Not really a turkey soup recipe but a great turkey leftover recipe
Turkey Tetrazzini 1 1/2 cups chopped onions
7 tablespoons butter, divided
1 teaspoon minced garlic
1 pound white mushrooms ends trimmed, sliced
1 1/2 teaspoons Seasoned Salt or Cajunshake
1/2 teaspoon freshly chopped thyme leaves
1/4 cup flour
1/4 cup dry white wine or sherry
2 cups chicken stock (homemade is best but canned is good too)
1 3/4 cups HEAVY CREAM 16 ounces wide egg noodles
1 1/2 pound cubed or bite-size turkey
1 tablespoon freshly chopped parsley
1 1/2 teaspoons salt
1 1/2 teaspoon freshly ground black pepper
2/3 cup freshly grated Parmesan
1 sleeve ritz crackers crushed
Directions
Saute the onions in 6 tablespoons butter in a large skillet over high heat until soft, about 4 minutes.
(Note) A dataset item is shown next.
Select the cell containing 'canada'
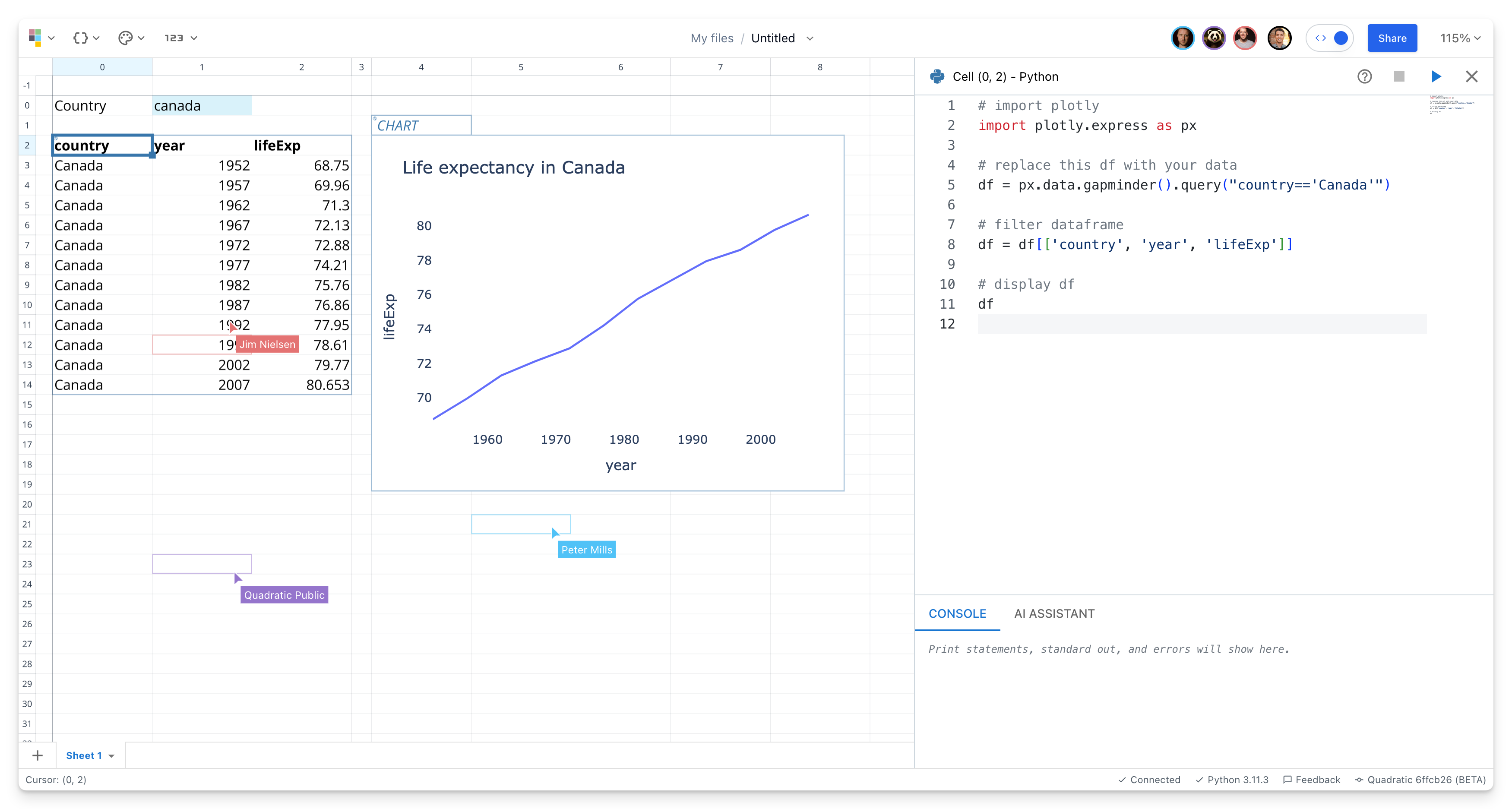The image size is (1512, 809). 201,106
Add the garlic and cook for 2 minutes, stirring. Add the mushrooms, seasoned salt or cajunshake , and thyme and cook
Stirring occasionally, until the mushrooms are soft and have released their liquid, about 6 minutes.
Sprinkle with the flour and cook, stirring, for 2 minutes. Add the wine and chicken stock and cook, stirring, until smooth and thick, about 2 minutes.
Add the heavy cream and bring to a boil.
Reduce the heat to medium and simmer, stirring occasionally, until the sauce is thick enough to coat the back of a spoon and very flavorful, 15 to 20 minutes.
Preheat the oven to 375 degrees F.
Meanwhile, bring a large pot of salted water to a boil and cook the egg noodles until al dente, about 10 minutes.
Drain in a colander and set aside.
Butter a 9 by 13-inch casserole dish with the remaining tablespoon of butter and set aside.
When the sauce has thickened, add the noodles, turkey, parsley, salt, black pepper, and Parmesan to the skillet and stir until thoroughly combined.
Transfer to the prepared casserole and top with the cracker crumbs.
Bake uncovered until bubbly and golden brown, about 30 minutes. Serve immediately.
This is on my menu for the upcoming SNOW we are about to get, and also on my Christmas Eve menu, it is a dish I look forward to each and every year when there is left over smoked turkey.